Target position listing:

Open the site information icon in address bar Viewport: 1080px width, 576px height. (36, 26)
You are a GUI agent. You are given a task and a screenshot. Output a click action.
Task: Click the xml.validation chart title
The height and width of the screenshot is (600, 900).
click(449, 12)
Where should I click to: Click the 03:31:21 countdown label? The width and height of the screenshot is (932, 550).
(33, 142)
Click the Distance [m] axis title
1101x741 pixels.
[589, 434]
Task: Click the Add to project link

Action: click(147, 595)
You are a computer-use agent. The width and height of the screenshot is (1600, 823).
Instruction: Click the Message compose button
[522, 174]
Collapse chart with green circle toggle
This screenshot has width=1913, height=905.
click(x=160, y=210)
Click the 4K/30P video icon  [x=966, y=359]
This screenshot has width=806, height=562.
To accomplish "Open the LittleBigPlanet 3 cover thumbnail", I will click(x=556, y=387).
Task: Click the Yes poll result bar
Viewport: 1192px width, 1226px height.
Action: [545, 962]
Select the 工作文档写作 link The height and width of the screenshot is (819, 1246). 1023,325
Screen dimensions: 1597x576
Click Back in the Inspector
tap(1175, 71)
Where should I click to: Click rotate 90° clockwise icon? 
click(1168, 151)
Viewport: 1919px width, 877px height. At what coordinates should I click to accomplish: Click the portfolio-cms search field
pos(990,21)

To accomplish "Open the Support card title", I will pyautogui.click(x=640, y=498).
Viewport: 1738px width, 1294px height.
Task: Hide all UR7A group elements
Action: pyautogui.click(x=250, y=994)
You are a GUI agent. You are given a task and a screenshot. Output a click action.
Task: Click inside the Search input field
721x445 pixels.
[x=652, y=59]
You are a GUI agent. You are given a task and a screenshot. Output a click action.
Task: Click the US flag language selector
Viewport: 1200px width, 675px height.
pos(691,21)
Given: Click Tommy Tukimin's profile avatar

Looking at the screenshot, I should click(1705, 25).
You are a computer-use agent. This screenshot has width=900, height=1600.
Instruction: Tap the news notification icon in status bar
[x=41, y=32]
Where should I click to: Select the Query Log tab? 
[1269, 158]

PROBLEM: Convert the listing into a two-column CSV with the headers instruction and click. Start at the line containing "You are a computer-use agent. The" and end after the line containing "pos(990,21)". Each row should pair an instruction with its answer, with both in quoted fields and line breaks replaced by spaces.

TASK RESPONSE:
instruction,click
"You are a computer-use agent. The width and height of the screenshot is (1600, 823). Instruction: Click the Message compose button","[522, 174]"
"Collapse chart with green circle toggle This screenshot has width=1913, height=905.","click(x=160, y=210)"
"Click the 4K/30P video icon","[x=966, y=359]"
"This screenshot has width=806, height=562. To accomplish ""Open the LittleBigPlanet 3 cover thumbnail"",","I will click(x=556, y=387)."
"Task: Click the Yes poll result bar Viewport: 1192px width, 1226px height.","Action: [545, 962]"
"Select the 工作文档写作 link The height and width of the screenshot is (819, 1246).","1023,325"
"Screen dimensions: 1597x576 Click Back in the Inspector","tap(1175, 71)"
"Where should I click to: Click rotate 90° clockwise icon?","click(1168, 151)"
"Viewport: 1919px width, 877px height. At what coordinates should I click to accomplish: Click the portfolio-cms search field","pos(990,21)"